RECORDS PROVIDED:
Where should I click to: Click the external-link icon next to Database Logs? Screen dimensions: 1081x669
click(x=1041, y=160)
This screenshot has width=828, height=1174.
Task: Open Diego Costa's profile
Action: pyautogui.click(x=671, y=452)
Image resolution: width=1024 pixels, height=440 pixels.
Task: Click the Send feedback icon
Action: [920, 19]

EXERCISE DETAILS: Nothing is to be left out, and every entry is to be transcribed exactly.

COMPLETED EXERCISE:
Where should I click to: Click the external-link icon next to Database Logs? Screen dimensions: 1081x669
click(x=1041, y=160)
This screenshot has width=828, height=1174.
Task: Open Diego Costa's profile
Action: pyautogui.click(x=671, y=452)
Image resolution: width=1024 pixels, height=440 pixels.
Task: Click the Send feedback icon
Action: [920, 19]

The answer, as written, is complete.